Exercise material —
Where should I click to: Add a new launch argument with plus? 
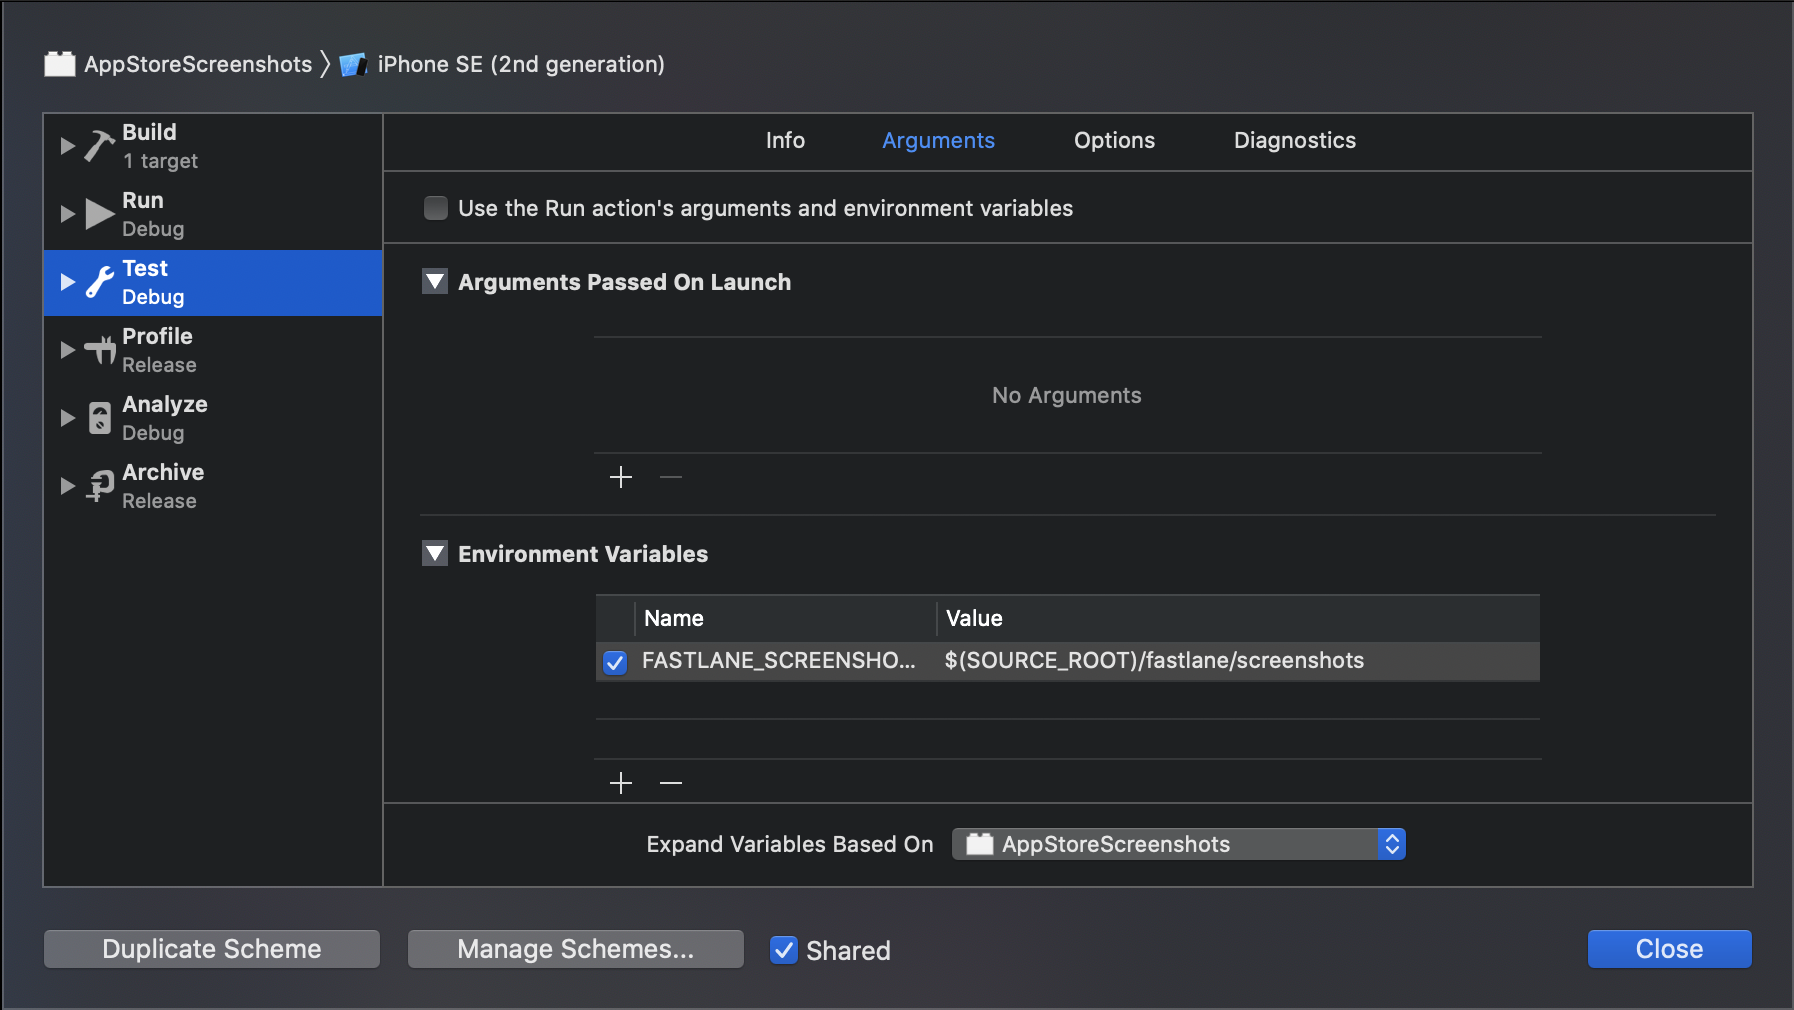coord(621,477)
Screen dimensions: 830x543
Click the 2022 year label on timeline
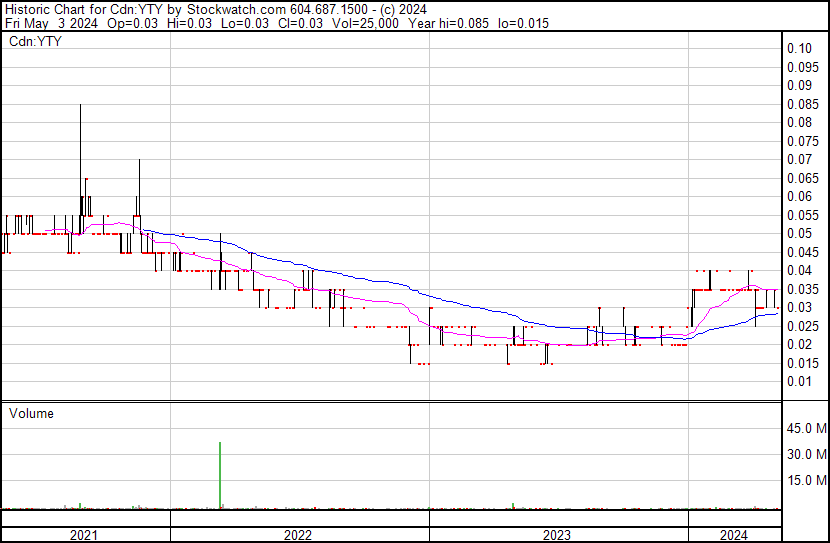click(298, 535)

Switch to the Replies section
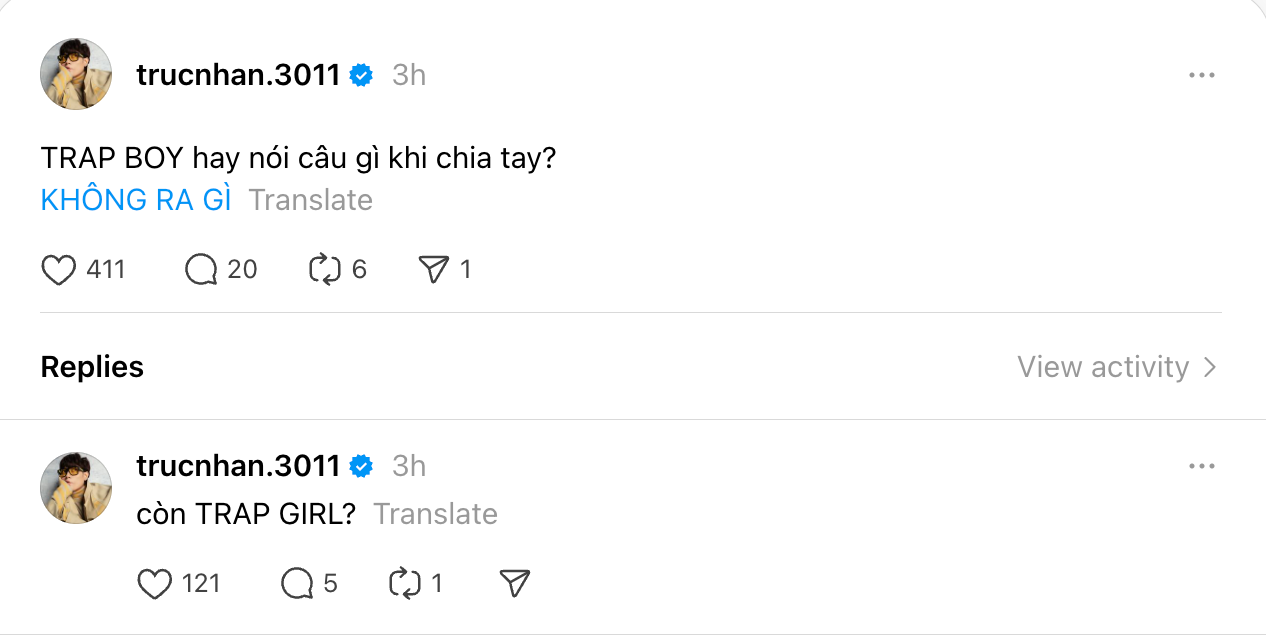point(91,367)
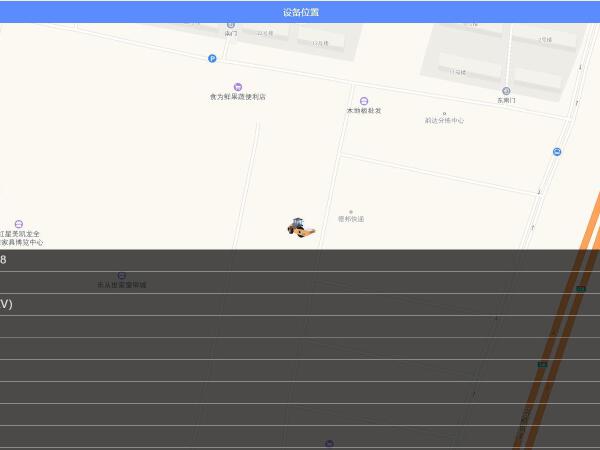The height and width of the screenshot is (450, 600).
Task: Select the overlay row showing 8
Action: (300, 260)
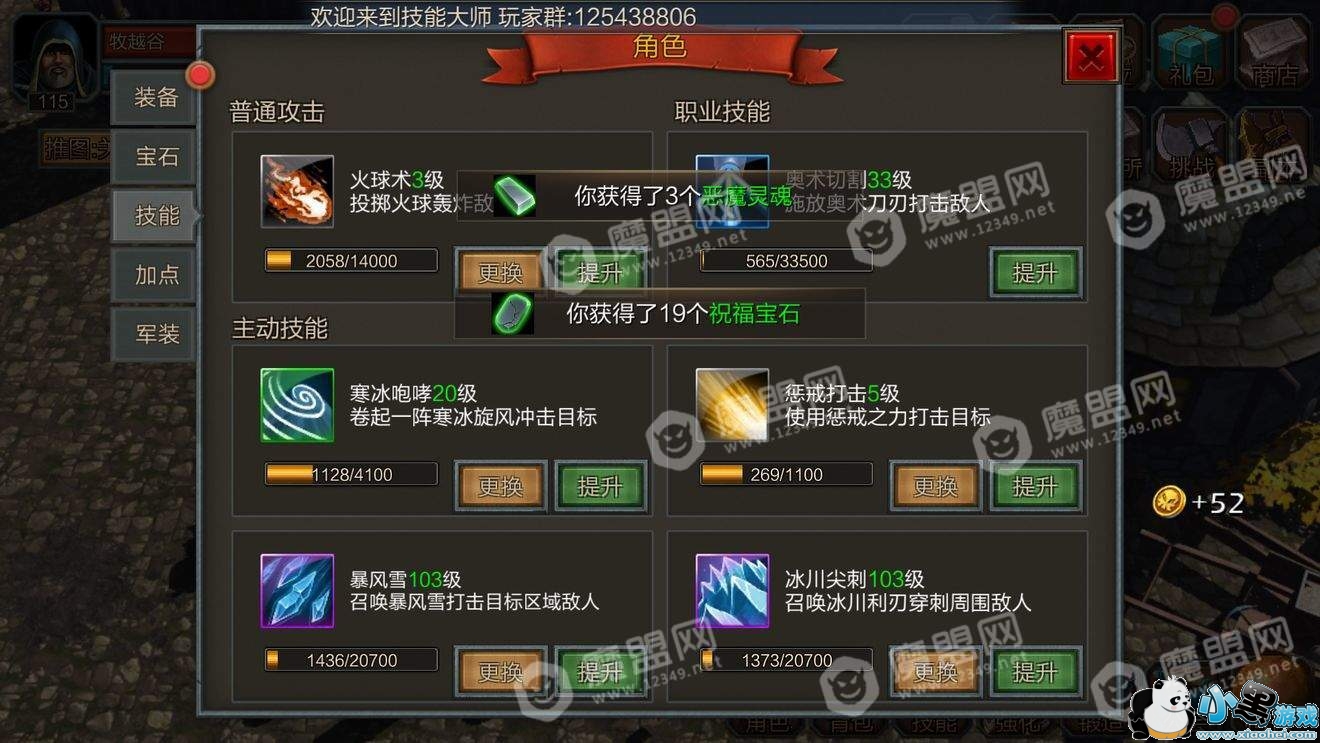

Problem to solve — At the line containing "Screen dimensions: 830x543", begin reproducing the entries word for word, and continue through their last line. Leave out the pictures.

Result of the exercise —
Screen dimensions: 830x543
Click the 2022 year label on timeline
click(298, 535)

Switch to the Replies section
point(91,367)
The height and width of the screenshot is (450, 600).
Task: Select the overlay row showing 8
Action: (300, 260)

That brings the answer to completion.